私の分類のなかで、鶏肉は魚類である。
いや、鶏が魚ではないことくらい私も知っている。魚に分類してもいいくらい、肉としてはあっさりとしている、というような意味合いだ。今日は肉を食らう、というときに意味する肉に、残念ながら含まれていない。
では鶏肉は嫌いかというとそんなことはなくて、好きだ。魚として、好きだ。
私が子どものころ(七十年代)のごちそうといえば、牛でも豚でもなく、鶏だった。クリスマスに鶏肉を食べるのは、西洋からの受け売りだろうが、お誕生会も鶏肉だった。鶏の唐揚げ。私んちではチューリップ型にして揚げ、骨の部分にリボンがついていた。
しかし同時に、鶏肉は地味食、もっともポピュラーな弁当のおかずでもあった。
ごちそうと、地味食、矛盾するようでしないのが鶏肉のチャーミングな個性である。鶏を丸ごと焼いたり、鶏ももの部分を焼いて持つ部分に飾りをつけたり、チューリップにしてリボンをつければ、地味食がごちそうになる。かなり無理やりだとしても。
ただ揚げれば、茶色のおかずになる。卵焼きやブロッコリーといった彩りを添えないと、そこはかとなく恥ずかしい、地味なおかず。
七十年代当時の母親たちは、個性より共通を重んじていた気がする。いや、重んじていたというより、みんなとおんなじことをしてもちっとも気にも苦にもならなかった、というのが正しいのだろう。だって、ほとんどの子のお誕生会のメニュウがいっしょだったもの。鶏の唐揚げとポテトフライとちらし寿司。
みんな同じじゃつまらないから、うちはイタリア料理にしましょうとか、うちは贅沢にすき焼きに、なんてことはあんまりなかった。

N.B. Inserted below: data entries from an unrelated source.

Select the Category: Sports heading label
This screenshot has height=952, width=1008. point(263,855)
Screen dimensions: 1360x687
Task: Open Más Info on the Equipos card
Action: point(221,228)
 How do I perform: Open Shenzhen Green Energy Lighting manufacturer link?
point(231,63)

弁当のおかずに唐揚げがよく登場するのも、同じ理由と思われる。私の世代の男女をつかまえ「ポピュラーと思われる弁当の中身は」と訊けば、八割が「おむすび、唐揚げ、卵焼き」と答えるであろう。そのくらいよく唐揚げは弁当に唐揚げは弁当になじみすぎていた。
同じ素材なのに、ふだん着にもなり、よそゆきにもなる鶏は、当時の母たちにたいへんな人気だったと思われる。

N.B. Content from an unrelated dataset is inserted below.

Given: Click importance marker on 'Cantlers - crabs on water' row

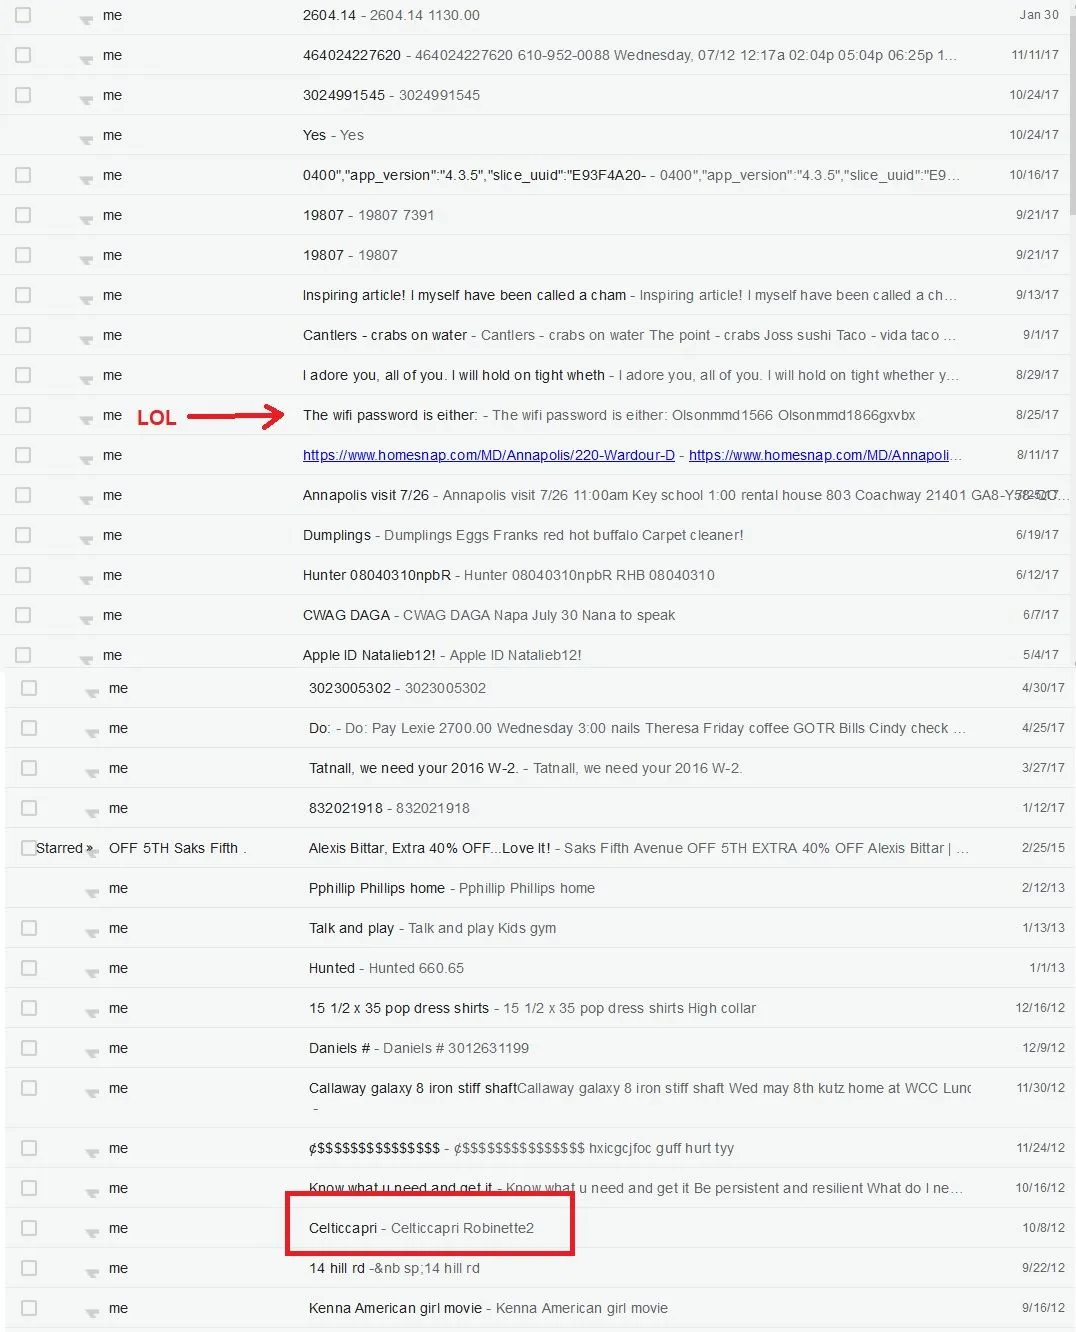Looking at the screenshot, I should click(x=87, y=338).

鶏といって私の記憶にこびりついているのは、唐揚げのほかにもある。焼き鳥である。はじめて焼き鳥を食べたときの、あの衝撃を未だに覚えている。
小学生のときだ。近所に、持ち帰りの焼き鳥専門店ができたのだ。飲み屋ではなく、焼き鳥のみ店頭に並べて売る店である。肉屋と八百屋と豆腐屋と金物屋くらいしか歩いていける距離にない、ちいさな町に、焼き鳥屋。子どもにとってはニュースターの登場。
当時、なのか、その店が、なのかわからないけれど、塩とたれなんて種類はなくて、並んでいるのはみんなたれ。はじめてできた店だから、もの珍しさに母親が買ってきたのだと思う。そうして食べて、がびーんとなった。世のなかにこんなにおいしいものがあるのかと、鶏といえば唐揚げかチューリップだった小学生は、思ったのである。
以来、学校から帰った私は母にまとわりつき「おつかいいこうか? おつかいいってあげるけど。あ、そんなら焼き鳥も買おうか? 焼き鳥をおやつにしたらどう?」と、執拗に言い募り続けた。焼き鳥をなぜおやつにせねばならなかったかというと、それは夕飯のおかずには(母の独断で)なり得なかったからである。おつかいのご褒美のように買ってもよいときもあれば、断固許されないときもあった。買ってもらるとしても、おやつだから二、三本。小学生の私は夢見たものである。いつかごはんのかわりに、焼き鳥だけを思うまま食べたい。
お祝いごとには手羽、一度でいいから思うまま食べてみたいのが焼き鳥。今思えば、お手軽な時代であったし、お手軽な子どもであった。今や「鶏肉は魚」と言ってはばからない大人になったのに。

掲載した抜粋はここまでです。